Uber’s New Drivers Agreement Could Undermine Judge’s Ruling In Class Action Lawsuit

Uber has thrown a curveball by revising the arbitration clause in its latest driver agreement, which Shannon Liss-Riordan, the lead plaintiffs’ attorney, says is an attempt to challenge Judge Edward Chen’s recent court ruling that effectively allows the vast majority of Uber’s 160,000 drivers in California to join the class-action lawsuit,” BuzzFeed reports. Now, Liss-Riordan, is filing an emergency motion asking the court to block Uber from enforcing the new drivers agreement.

“Uber has tried to fix the problem that Judge Chen ruled made the agreement unenforceable,” Liss Riordan told TechCrunch in an email.

Earlier this week, Judge Edward Chen ruled that all Uber drivers who have worked for the company since 2009 can participate in the class-action lawsuit that argues Uber should reimburse drivers for gas and other expenses. This was a big victory for the plaintiffs because before, the court had excluded drivers who had driven for Uber beginning in 2014, unless they had opted out of Uber’s arbitration clause. Arbitration, in this case, is an agreement to settle any disputes outside of court. It turns out, as Judge Chen ruled, that the specific clause Uber outlined in its drivers agreement was illegal, and therefore unenforceable.

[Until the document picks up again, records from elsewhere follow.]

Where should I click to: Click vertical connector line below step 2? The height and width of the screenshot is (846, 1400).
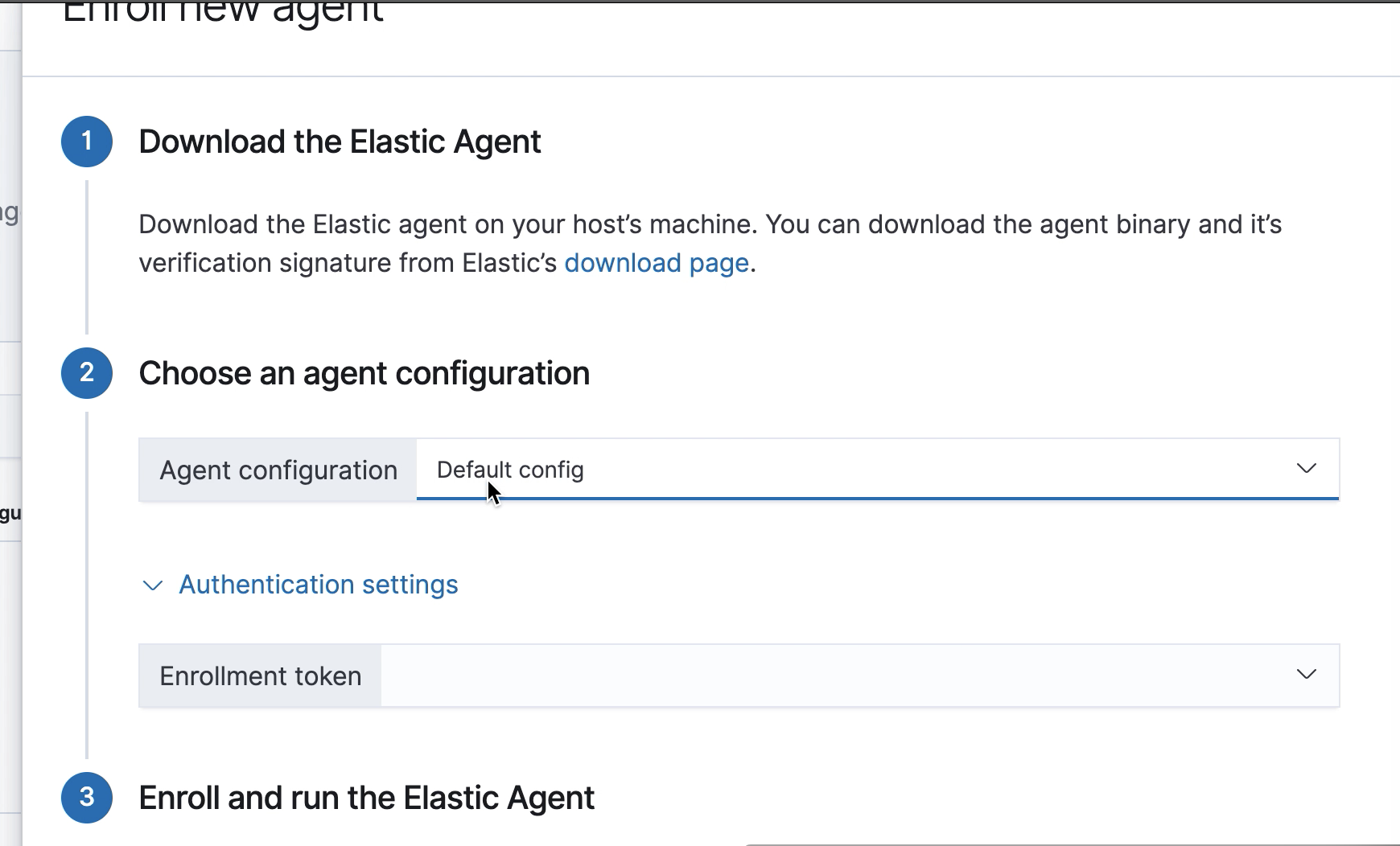coord(87,587)
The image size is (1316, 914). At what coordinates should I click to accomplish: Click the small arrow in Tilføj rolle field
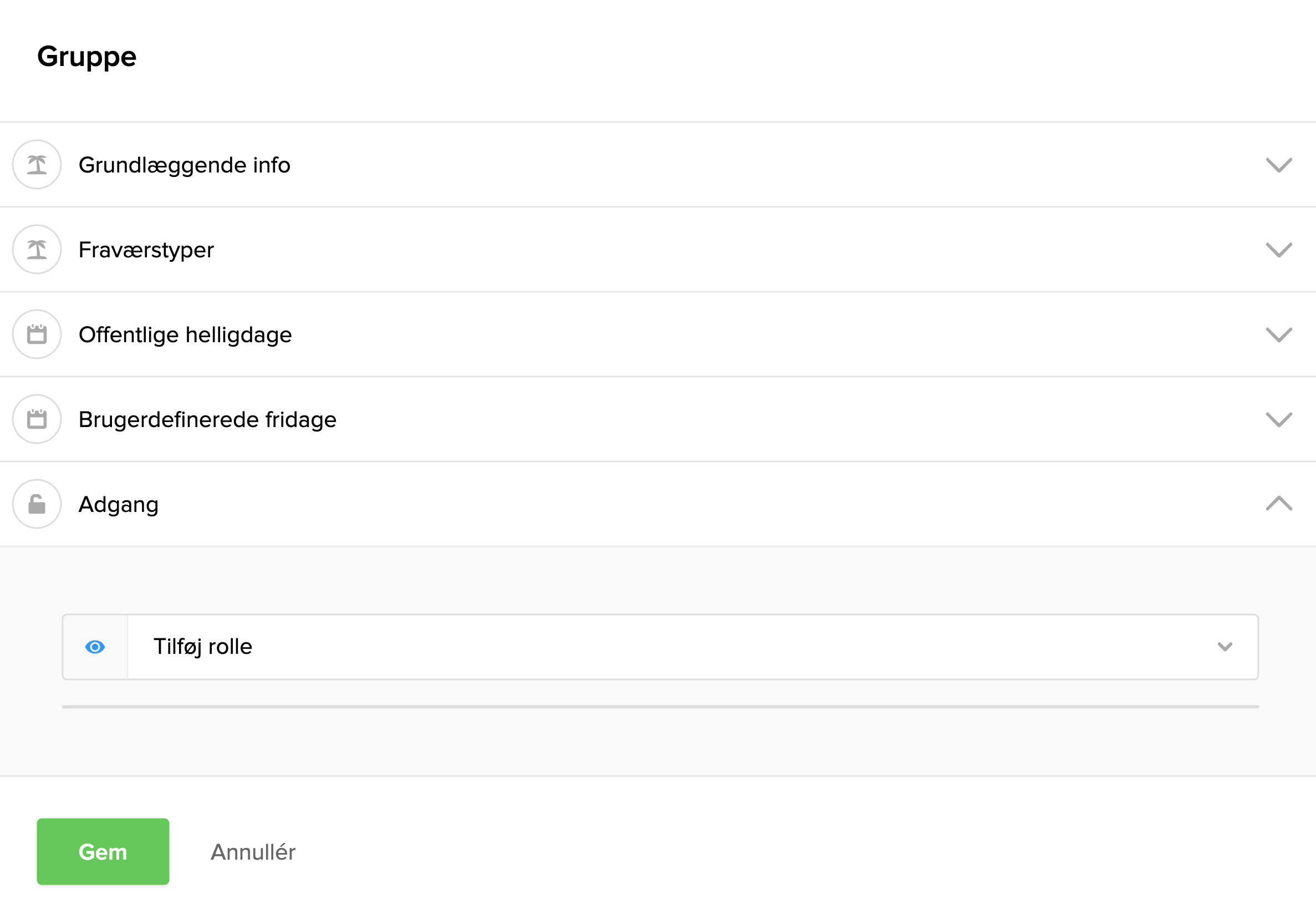point(1225,647)
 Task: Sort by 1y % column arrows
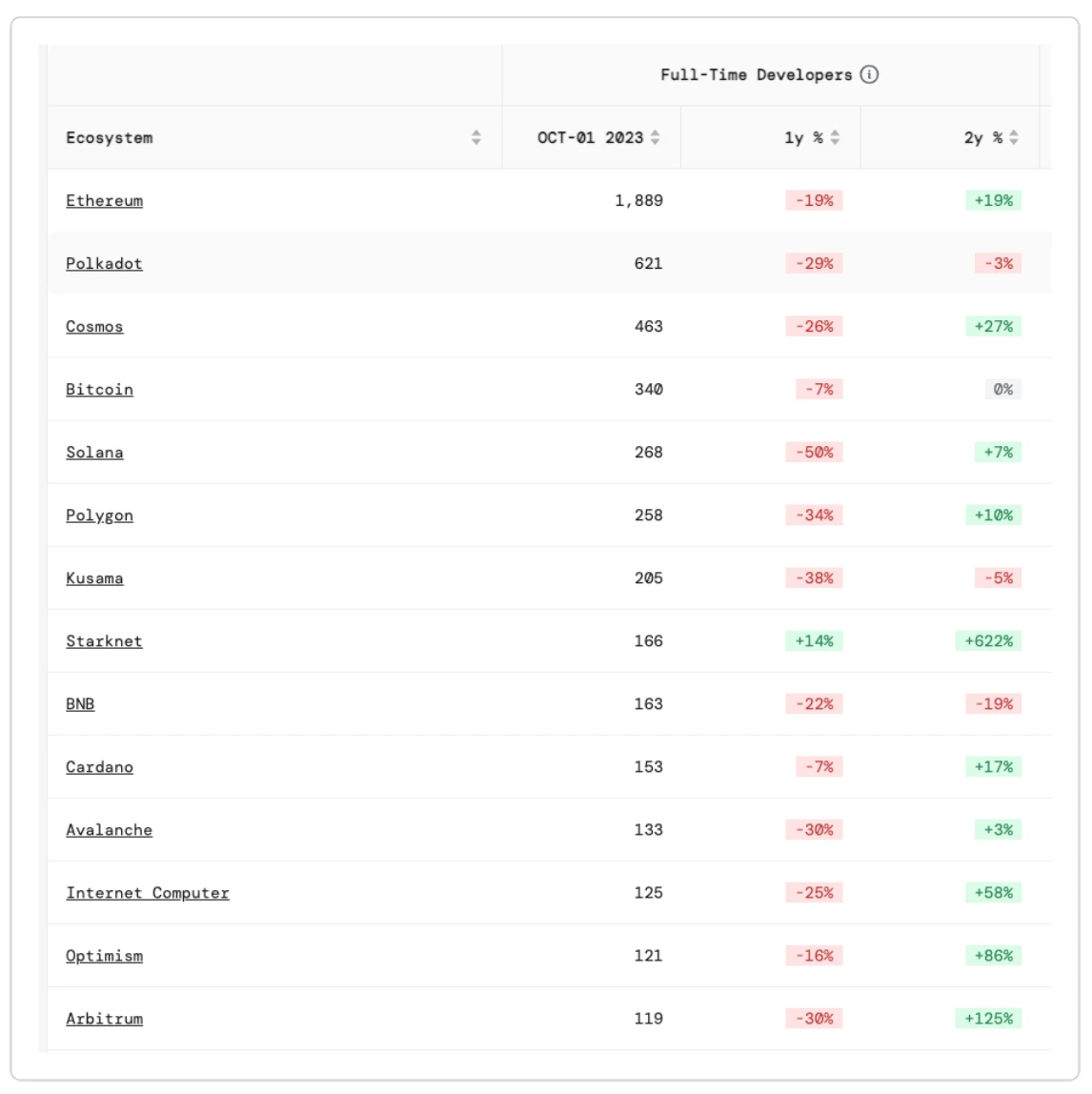tap(835, 137)
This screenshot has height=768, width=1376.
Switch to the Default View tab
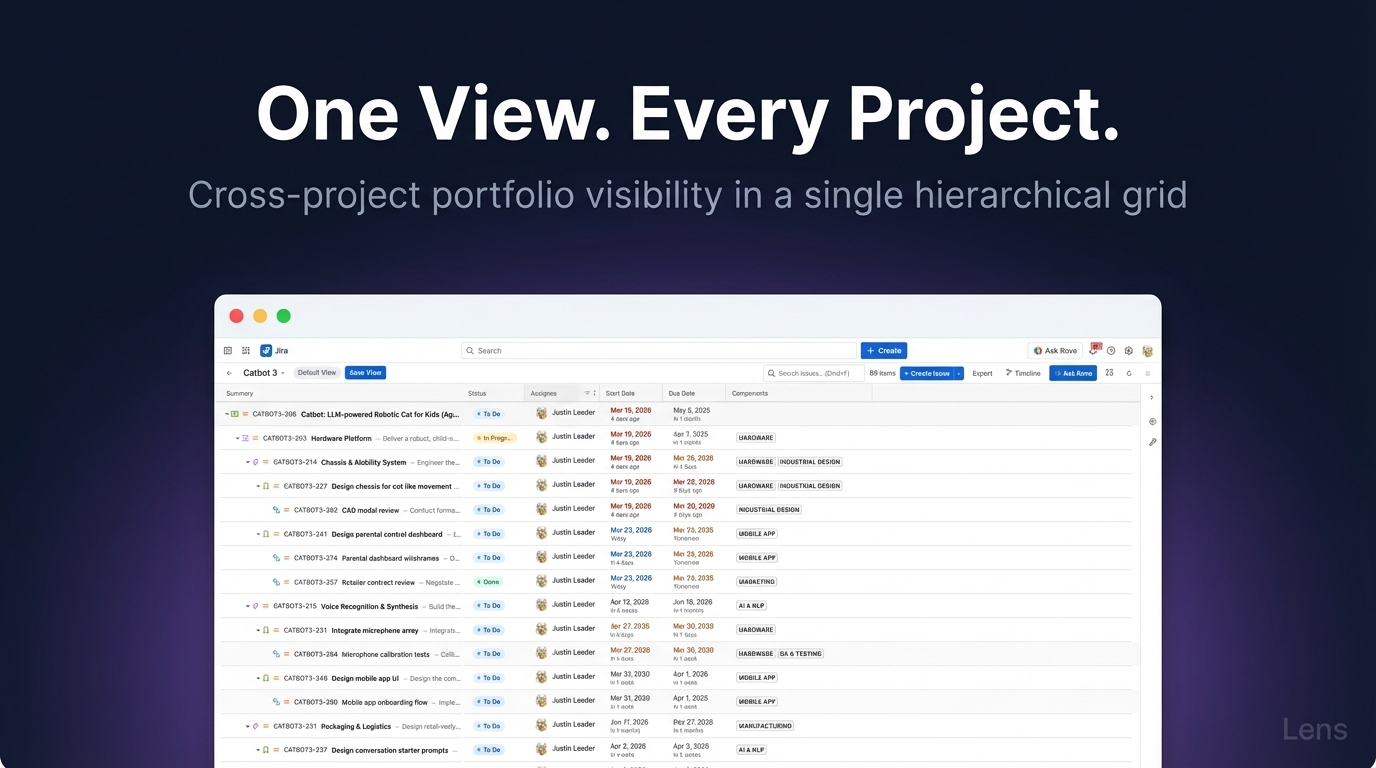click(316, 372)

The illegal clause involves the Private Attorney General Act, which enables private citizens to act as an attorney general, and therefore pursue fines that would usually only be available to the state of California.

“As a Private Attorney General, the aggrieved employee is allowed to seek civil penalties not only for violations that he personally suffered but also for violations of ‘other current or former employees.’ Cal. Lab. Code § 2699(a).”

Uber’s new drivers agreement, which the company updated today, has added an exception around PAGA, clarified language around the effective date and removed the requirement that arbitration must be kept confidential. aIt now reads the following around arbitration:

This Arbitration Provision will require you to resolve any claim that you may have against the Company or Uber on an individual basis, except as provided below, pursuant to the terms of the Agreement unless you choose to opt out of the Arbitration Provision. Except as provided below, this provision will preclude you from bringing any class, collective, or representative action (other than actions under the Private Attorneys General Act of 2004 (“PAGA”), California Labor Code § 2698 et seq. (“PAGA”)) against the Company or Uber, and also precludes you from participating in or recovering relief under any current or future class, collective, or representative (non-PAGA) action brought against the Company or Uber by someone else.

So, drivers can technically still file a lawsuit against Uber under PAGA, but the above-mentioned “aggrieved employee,” who can seek civil penalties on their own behalf as well as on the behalf of other current or former employees, can only do so if he or she first informs the State of California Labor and Workforce Development Agency “of the alleged violations and the LWDA does not pursue the allegations or does not issue a citation within certain time periods.”

With the new drivers agreement, Uber is trying “to be clever by redrafting its agreement in a way that it can content that the challenged provision is severable,” Liss-Riordan said. “However, Uber cannot undercut the court’s ruling on class certification. We believe this is an illegal attempt by Uber to usurp the court’s role now in overseeing the process of who is included in the class.”

Here’s Uber’s statement around the new drivers agreement: “We believe strongly that our agreements are valid, but we are making some changes and clarifications to remove uncertainty for drivers and for us as we work through our multiple appeals on this issue.”

On December 17, Judge Chen blocked Uber from enforcing the new contract and ordered the company to stop communicating with the drivers covered by the class-action lawsuit, unless they consult the drivers’ lawyers or receive the consent of the court, according to Bloomberg. The class-acton lawsuit is set to go trial next summer.